■ **Try it**: Exactly as given, output all the records that follow.

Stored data

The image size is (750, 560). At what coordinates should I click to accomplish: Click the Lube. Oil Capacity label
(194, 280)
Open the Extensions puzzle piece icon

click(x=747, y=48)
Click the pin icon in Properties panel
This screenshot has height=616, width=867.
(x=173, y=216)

■ **Answer**:
The image size is (750, 560). At what coordinates should I click to accomplish: Click the Lube. Oil Capacity label
(194, 280)
Open the Extensions puzzle piece icon

click(x=747, y=48)
Click the pin icon in Properties panel
This screenshot has height=616, width=867.
(x=173, y=216)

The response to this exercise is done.